# Jail with static IP.



## dns (May 11, 2012)

Hello, 

How I can create jail server own network interface and different MAC address. Also I have problem with jails restarting. On boot jail start success, but *I* can't stop jail with `/etc/rc.d/jail stop` (No PID file found, but jail is running.)

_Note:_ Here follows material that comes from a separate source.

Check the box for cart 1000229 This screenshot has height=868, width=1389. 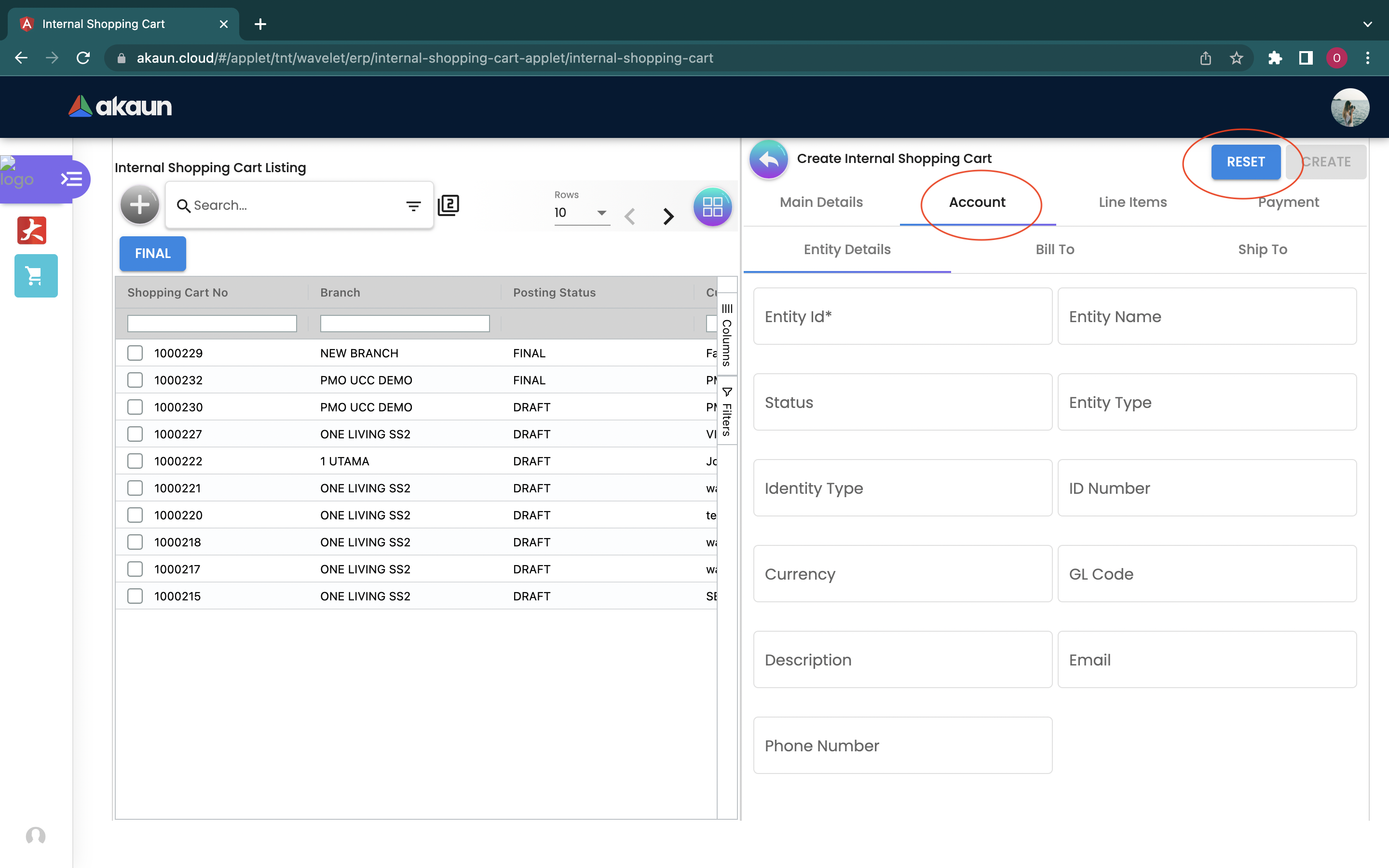135,353
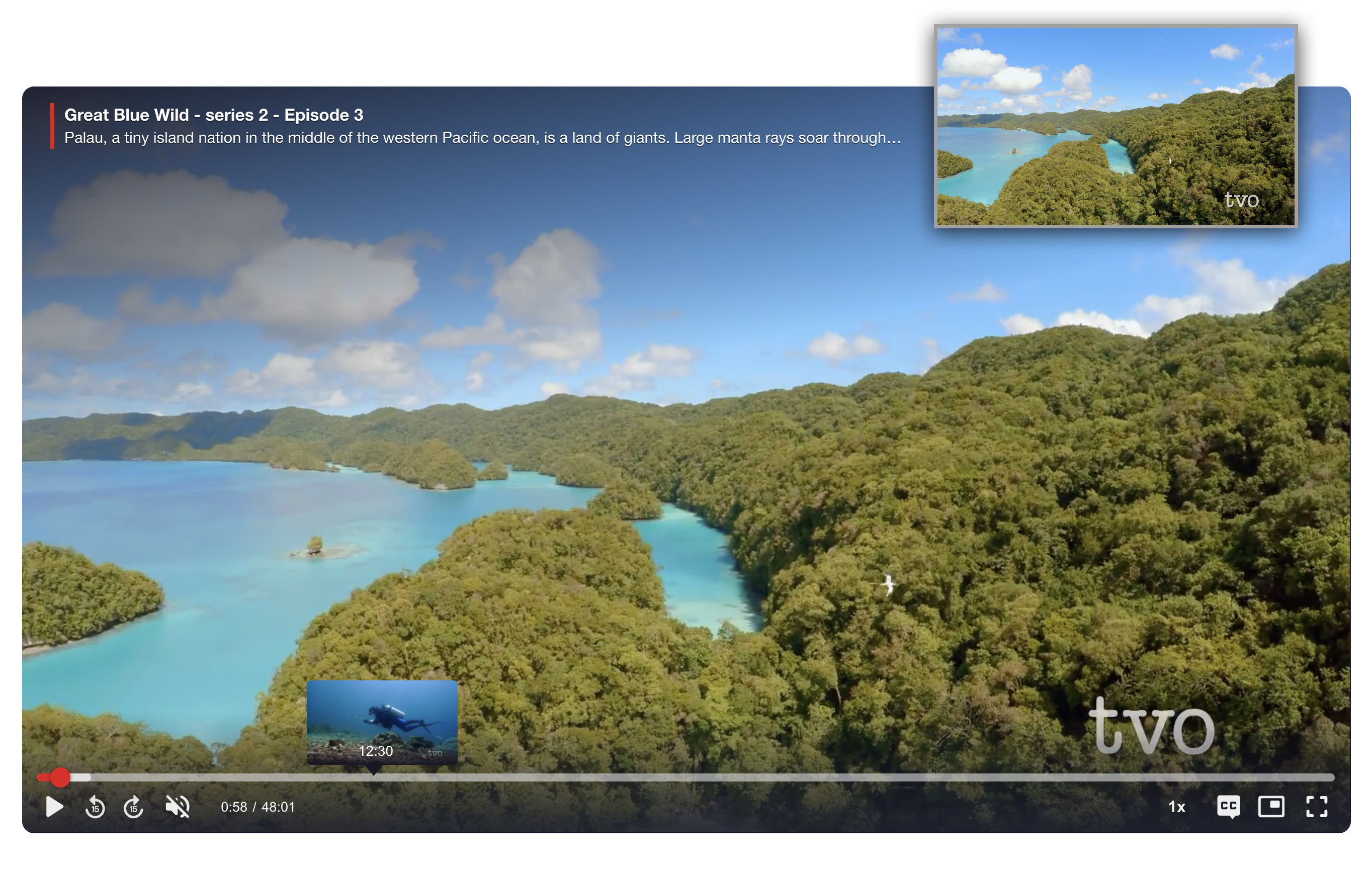
Task: Click the 48:01 total duration text
Action: (x=278, y=807)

If *I* run `/etc/rc.d/jail restart` *I* found two jails in command *jls*.

```
jail_set_hostname_allow="YES"
jail_enable="YES"
jail_list="serv"
jail_interface="rl0"
jail_devfs_enable="YES"
jail_procfs_enable="YES"
# settings per jail listed in jail_list
jail_serv_rootdir="/jail"
jail_serv_hostname="serv"
jail_serv_ip="192.168.0.3"
jail_serv_devfs_ruleset="devfsrules_jail"
```


----------



## SirDice (May 11, 2012)

Changes are in red

```
jail_set_hostname_allow="YES"
jail_enable="YES"
jail_list="serv"
# settings per jail listed in jail_list

jail_[color=red]serv_[/color]interface="rl0"
jail_[color=red]serv_[/color]devfs_enable="YES"
jail_[color=red]serv_[/color]procfs_enable="YES"

jail_serv_rootdir="/jail"
jail_serv_hostname="serv"
jail_serv_ip="192.168.0.3"
jail_serv_devfs_ruleset="devfsrules_jail"
```


----------



## dns (May 12, 2012)

Hi, thanks. It work*s*. 

Can you give me more information whether it is possible to create a virtual interface with its own ether address and static IP different of my ext interface? I want to use this VLAN interface for a jail. 

Thanks.


----------



## da1 (May 12, 2012)

VIMAGE
http://bsdbased.com/2009/12/06/freebsd-8-vimage-epair-howto


----------